Evet, Sezai Karakoç Türk şiirine can suyu olmuş bir şairdir. Onun şiiri kadar düz yazıları, öyküleri, biyografileri ve fikir yazıları da okur ve yazarlar için can suyu mesabesindedir. Karabatak dergisi olarak Sezai Karakoç’un düşüncesi, eserleri ve yaşamına biraz daha yaklaşabilmek için seçkin akademisyen ve yazarlar tarafından kaleme alınmış 2 şiir ve 23 dosya yazısıyla bu sayımızı Karakoç’a ayırdık. Karakoç, özellikle dünya savaşları ve bireyselleşen yaşam tarzının dayatması altında olan topluma şiiri ve Diriliş fikriyle bir çıkış yolu sunmuştur. Onun şiirini ve fikirlerini anlamak günümüz insanı için de pek çok sorunun cevabı olacaktır. Bu düşünceyle onun şiirini ve düşünce yapısını kapsamlı şekilde ele alan yazılar hazırladık. Hasan Akay, Sezai Karakoç için Modern Türk Şiirinin Efendisi derken onu, “Müslüman Anadolu İnsanı tipinin şair modeli,” olarak sunar. Sezai Karakoç’un yalnız şiiriyle ve yazılarıyla değil, yaşantısıyla da rol model olduğu üzerinde durur. Yılmaz Daşçıoğlu ise Sezai Karakoç’un döneminde ve sonrasındaki şairler üzerinde nasıl bir etkisi olduğu konusunda önemli bir yazı kaleme aldı. İkinci Yeni’nin oluşum sürecinden yeni bir şiirin doğuşuna bu etkinin kaynağı olarak Karakoç görülmektedir. Hüseyin Akın, İslam Toplumunun Ekonomik Strüktürü eseri üzerinden Karakoç’un ekonomiye ve sermayeye bakışına dikkat çekiyor.

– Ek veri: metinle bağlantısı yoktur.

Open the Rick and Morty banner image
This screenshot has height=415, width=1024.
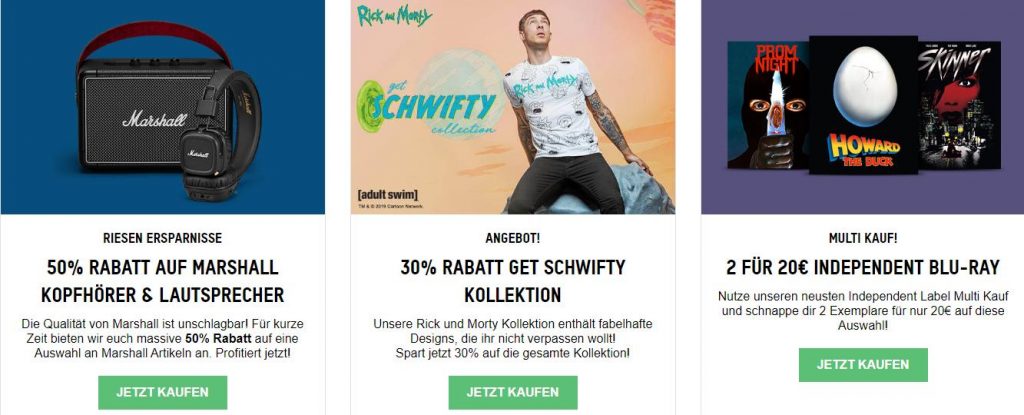pos(513,107)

Röportaj konuğumuz Yılmaz Daşçıoğlu. Sanatın insanlıkla birlikte her daim var olacağını vurgulayan Daşçıoğlu, şiir bitti mi, sorusuna takılanlara bir cevap veriyor. Şiirin ne’liği üzerine çok önemli görüşlerini çocukluğundan itibaren onu etkileyen yazarlar ve çevrenin de bilgisini vererek ortaya koyuyor. Özellikle modern Türk şiirinin ana hatları ve Cahit Zarifoğlu üzerine yaptığı akademik çalışmalar konusunda önemli açıklamalarda bulundu. Serhat Demirel’in sorularını yanıtlayan Daşçıoğlu, kanon ve günümüz şiiri için de görüşlerini dile getirdi.

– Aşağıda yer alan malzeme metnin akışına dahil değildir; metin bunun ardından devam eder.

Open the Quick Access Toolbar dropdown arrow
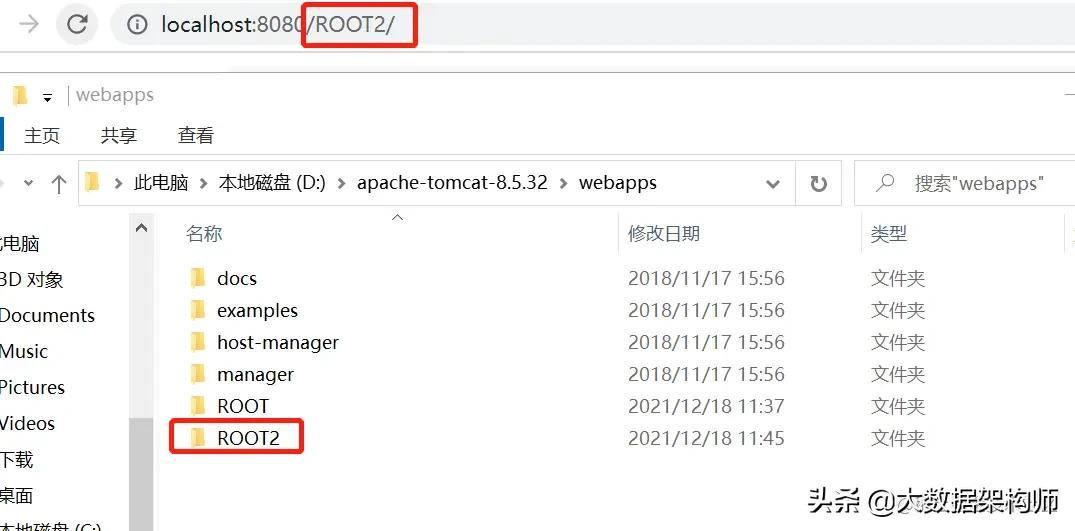The height and width of the screenshot is (531, 1075). [47, 98]
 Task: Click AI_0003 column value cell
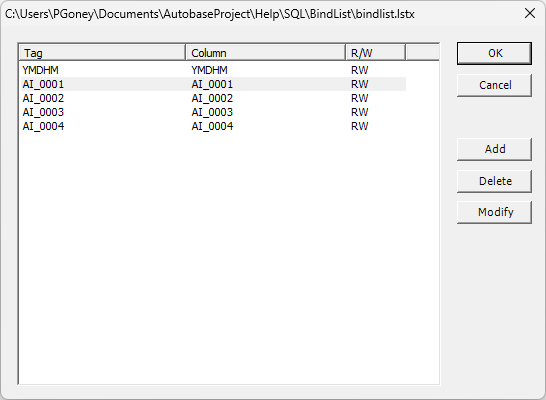(x=212, y=112)
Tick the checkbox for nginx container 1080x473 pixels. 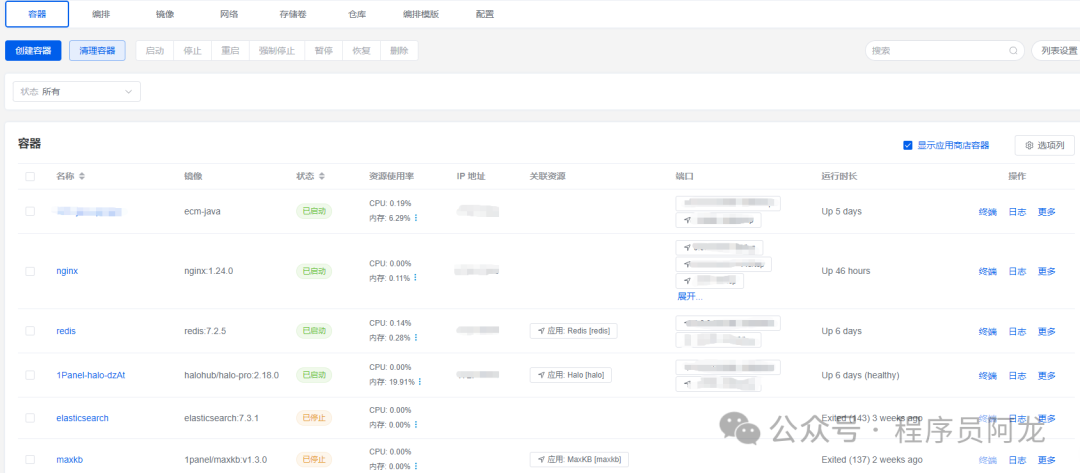(x=30, y=271)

Projektör konuğumuzsa bir çocuk hikâyeleri yazarı. Güldane Ersoy, Süper Değil Gerçek Kahramanlar kitabıyla gençlerimize Hollywood yapımı sanal kahramanlar yerine hem tarihte kahramanlıklarıyla öne çıkmış olan tarihî kişilikleri hem de komşumuz, dedemiz, annemiz olan yakın çevremizdeki kahramanları fark etmeyi öneriyor. “Gerçekliğin sanalı, kahramanlığın yapayı; işte önümüze sunulan gelecek!” diyerek çocuklarımızın zihninde oluşturulan kahraman algısını ve geleceğe etkisini eleştiriyor.
Gezi bölümünde F. Hande Topbaş, bu sayı Kırım’ı anlatıyor. Hanedanlardan zorunlu göçlere, savaşlardan dinî baskılara, Kırım tarihinin izlerini Simferepol (Akmescit), Bahçesaray, Sivastapol (Akyar), Balaklava (Balıklıova), Yalta, Gözleve şehirlerinde sürüyor.
Eleştiri bölümündeyse Ömer Lekesiz, rahmetli Yücel Balku’nun yeniden yayımlanan kitapları üzerinden öyküsünü ele alıyor. Denemede Hüseyin Yorulmaz, vefatının 5. yılı vesilesiyle Orhan Okay üzerine hazırladığı kapsamlı çalışmadan ilk bölümün özetini sunuyor okurlara.
Yeni çıkan kitaplar hakkında inceleme yazıları, şiirler, öyküler, denemeler, tiyatro yazısı ve görsel sanat eserleriyle dopdolu olarak raflarda yerini aldı.